> I'll try to find a better word than context, that one's just stuck in my vernacular for
now.
> Shawn
> "The programmer … works only slightly removed from pure thought-stuff.
> He builds his castles in the air, from air, creating by exertion of the imagination."
> — Fred Brooks
> Shawn Smith
> Director of Software Engineering
> Administrative Information Services
> 814-321-5227
> ses44@psu.edu
> ----- Original Message -----
> From: "Shawn McKinney" <smckinney@apache.org>
> To: fortress@directory.apache.org
> Sent: Wednesday, August 26, 2015 9:47:50 PM
> Subject: Re: [Bulk] [Bulk] RBAC Constraints
> (The other) Shawn,
> I think your idea to add additional attributes into the authorization decision has merit.
 ftcontextid is reserved for multitenancy (i.e. tenant id), but ftproperties is fine.  I'd
like to see some use cases for this and maybe we can find an appropriate way to facilitate
into this api set / data model.

========================

WORK INSTRUCTIONS |
**A)** Answer these questions about the email excerpt, one line each:
(i) What job title does Shawn Smith hold?
(ii) Which attribute does Shawn McKinney say is reserved for multitenancy?
(iii) On what date was the message from Shawn McKinney sent?
**B)** Continue the email excerpt, picking up right after its last sentence.
The source data is not needed for this work.

Source data
========================

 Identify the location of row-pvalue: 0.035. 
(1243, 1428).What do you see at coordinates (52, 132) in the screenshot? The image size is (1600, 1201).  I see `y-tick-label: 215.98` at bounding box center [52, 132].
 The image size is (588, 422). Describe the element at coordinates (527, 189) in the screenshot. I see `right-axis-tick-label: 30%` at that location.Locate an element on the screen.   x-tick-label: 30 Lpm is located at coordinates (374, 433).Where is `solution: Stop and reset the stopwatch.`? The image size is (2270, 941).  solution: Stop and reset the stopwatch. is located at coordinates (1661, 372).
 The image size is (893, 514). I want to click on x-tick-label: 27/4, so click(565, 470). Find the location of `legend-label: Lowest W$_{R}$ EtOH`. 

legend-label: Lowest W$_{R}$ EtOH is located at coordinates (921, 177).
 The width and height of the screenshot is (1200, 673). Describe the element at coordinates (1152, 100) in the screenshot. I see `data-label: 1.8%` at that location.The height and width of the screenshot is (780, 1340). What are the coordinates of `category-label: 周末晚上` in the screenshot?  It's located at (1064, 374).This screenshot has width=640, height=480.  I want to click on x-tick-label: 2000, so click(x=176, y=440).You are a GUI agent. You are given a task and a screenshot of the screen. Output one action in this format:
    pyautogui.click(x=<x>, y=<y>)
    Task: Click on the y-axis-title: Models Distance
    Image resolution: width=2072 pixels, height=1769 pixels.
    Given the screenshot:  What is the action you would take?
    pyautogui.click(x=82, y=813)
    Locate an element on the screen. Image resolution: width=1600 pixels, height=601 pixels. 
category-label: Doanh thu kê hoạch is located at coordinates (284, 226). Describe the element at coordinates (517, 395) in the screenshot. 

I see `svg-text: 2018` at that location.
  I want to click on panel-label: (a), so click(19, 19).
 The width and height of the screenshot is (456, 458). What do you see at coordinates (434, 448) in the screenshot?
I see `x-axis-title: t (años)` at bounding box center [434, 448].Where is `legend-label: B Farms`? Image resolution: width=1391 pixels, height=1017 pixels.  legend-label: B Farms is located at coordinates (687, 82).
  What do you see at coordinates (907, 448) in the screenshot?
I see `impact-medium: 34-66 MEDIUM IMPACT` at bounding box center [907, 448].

========================

RESULTS IN ORDER |
**A)**
(i) Director of Software Engineering
(ii) ftcontextid
(iii) Wednesday, August 26, 2015

**B)**
> I saw your talks were accepted - congrats on that btw.  I am out of town this week but
could hop on conf call next week to discuss.
> Arkanshawn
>  
>      On Wednesday, August 26, 2015 12:37 PM, SHAWN E SMITH psu.edu> wrote:
>   
>  Hey Arkanshawn,
> Hope all's well.  What we're looking at is the granularity of the permissions in the
context of standard EE security.  What we've come up with is:
> Role---------------Permission----------------Context
>   |                    |                        |
> Grouping            Specific                Specific
>   of              Permission              Context    
> Permissions        (i.e. -                  for a
>                     system-read)          given user
> And how that translates is that in the case of @RolesAllowed(X), X is actually a permission,
and the context is used inside the method to determine how to slice the data if necessary.
> Context we've broken into 3 pieces, Meta (this is the flag used to determine what to
slice on), Type (this is the type of the meta field), Value(s)/Range (This is the valid matching
attributes)
> We're looking at putting the context into an ftProp value on the individual and using
business logic in the app to interpret.  I think there might be value in using something like
ftContext, but wanted to see if we can get the communities take on it.
> So, what we'd end up with is something similar to systemX-read:userid:string:self in
the property.
> Would very much appreciate any thoughts on this approach.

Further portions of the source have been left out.